Но эту энергию Фишер думал обрести не там, где она имелась объективно, не в дальнейшем углублении буржуазной революции вплоть до создания единой германской республики, очищенной от всех гнилых пережитков феодально-абсолютистского режима, а в создании "верной традициям" единой Германии, способной вести также и агрессивную внешнюю политику. В своей автобиографии он высказывает это довольно ясно: "В самом деле, из двух выдвигающихся принципов, принцип национального единства и могущества, в сущности, был во мне гораздо сильнее, чем принцип свободы. Но я, разумеется, весьма неясно представлял себе тогда, насколько такой образ мысли отделял меня от демократии, которая всегда стремится к свободе в ущерб единству"[41].
Как надо понимать эти слова, видно из позиции, занятой Фишером во франкфуртском парламенте в итальянском и польском вопросах. В наброске к одной речи он резюмирует свои мысли следующим образом: "Нация должна сохранять за собой то, что ей принадлежит по праву (речь идет о завоеванных Австрией итальянских областях и об аннектированных Пруссией частях Польши.-Г. Л.). Высоко держать свое собственное знамя — этот величественный эгоизм есть первая добродетель нации, и лишь во вторую очередь идет справедливое отношение к другим нациям"[42]. Таким образом Фишер вполне прав, когда он в своей автобиографии говорит: "Мое отношение к чужим народностям было настолько строго немецким, что мои партийные товарищи и я сам легко могли бы предвидеть мое будущее отпадение"[43].
Если Фишер не переметнулся тогда же в лагерь Бисмарка, то это объясняется его вюртембергскими либеральными традициями.
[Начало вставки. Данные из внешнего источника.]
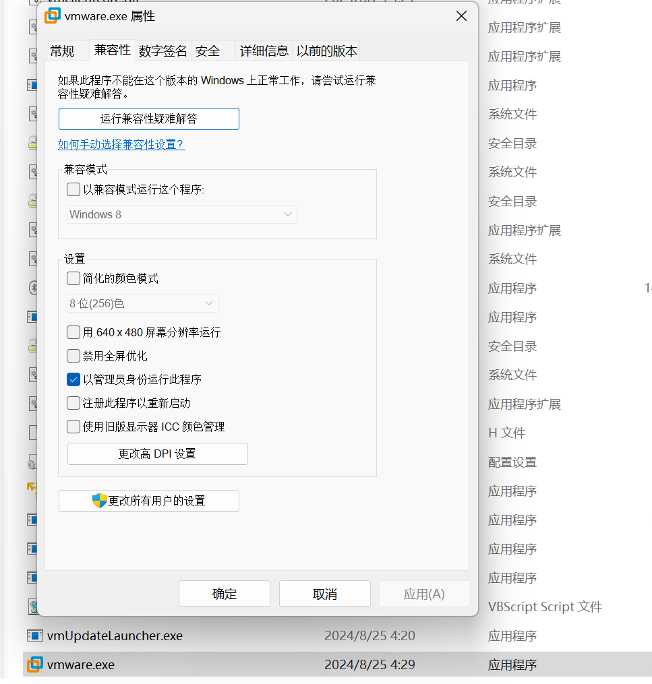Click 运行兼容性疑难解答 button
The width and height of the screenshot is (652, 684).
148,119
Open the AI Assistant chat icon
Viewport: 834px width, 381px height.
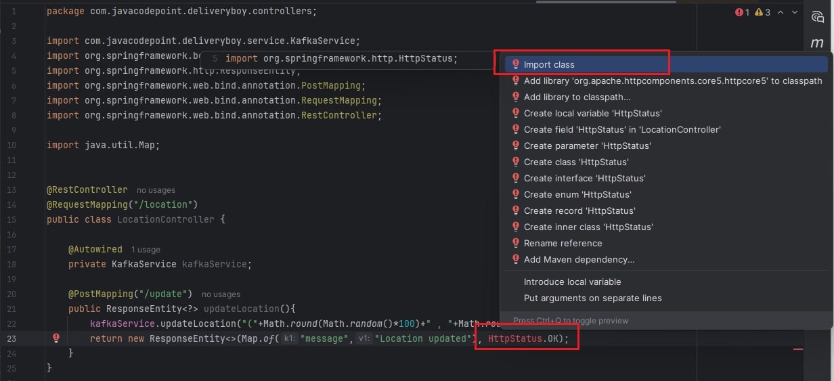click(x=817, y=18)
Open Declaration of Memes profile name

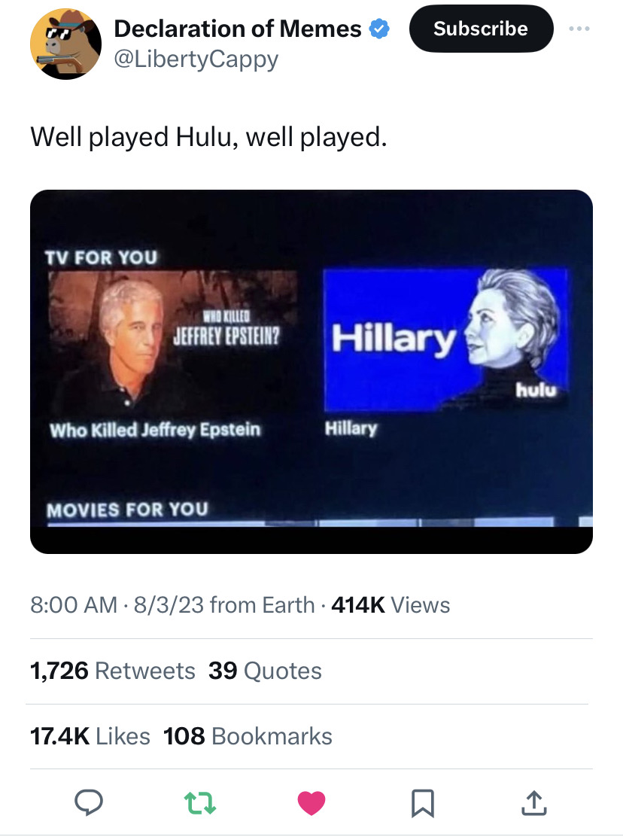pos(238,29)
Он был в тот период проникнут глубокой неприязнью и глубоким недоверием к Пруссии и не желал, чтобы национальное единство Германии осуществилось под гегемонией Пруссии, потому что это не обеспечило бы, по его мнению, сохранение и дальнейшее органическое развитие южногерманских либеральных традиций. Эти традиции несколько мешали ему и после полностью приветствовать прусскую гегемонию. Он прибегает к формально-логическому аргументу, чрезвычайно характерному для буржуазных последователей Гегеля: "Для меня было несомненно, что часть целого не должна притязать на то, чтобы быть целым, то есть чтобы главенствовать над ним. В этом была логика — можно сказать, что это была логика вместо политики"[44].
Все эти рассуждения в автобиографии Фишера относятся уже к его иррационалистическому периоду. Мы увидим, что по мере всего сближения с политикой Бисмарка Фишер псе решительней заменяет "логику" принципиально иррационалистической "реальной политикой". Это весьма интересная эволюция, ибо она вскрывает социально-политические корни того обстоятельства, что философское вырождение гегельянства в пустую трескотню логических категорий неизбежно превращается под конец в иррационализм: обе формы вырождения гегельянства являются лишь идеологическим отражением все более решительного отхода немецкой буржуазии от революции. На первой стадии маскируемый неясными фразами страх перед революцией еще прикрыт формалистической псевдо-диалектикой, на второй стадии отход обнаруживается уже вполне откровенно.
Отношение Фишера к революции 1848 года становится теперь совершенно ясным. Скажем еще несколько слов о том, как он отнесся к полицейскому разгону штутгартского парламентского охвостья. Здесь особенно ярко проявилась общественная подоплека одного из главных положений эстетики Фишера, его теории трагического. Фишер хвалит Уланда за то, что тот пошел на последнее заседание парламента[45]: "Просто убежать было бы недостойным концом, а так это был все-таки почетный конец, который остался в памяти людей как яркая точка, как акт мужественной решимости; если для министров (разогнавших парламент. — Г. Л.) это был трагический конфликт, то не менее трагичным было положение и для другой стороны; члены парламента не могли отступить, если не хотели оказаться трусами, но и министры не могли оставаться нерешительными и бездеятельными. Я, со своей стороны, признаюсь, что если бы я мог разделиться на два лица, если бы я шел в демонстрации и одновременно стал бы министром, то я применил бы против самого себя как демонстранта военную силу". В этих словах ярко сказывается лакейство либеральной немецкой буржуазии. Но здесь интересно вместе с тем превращение понятия трагического из революционного принципа в контрреволюционный, в идеологическое восхваление покорности немецкой буржуазии перед прусско-монархической дубинкой.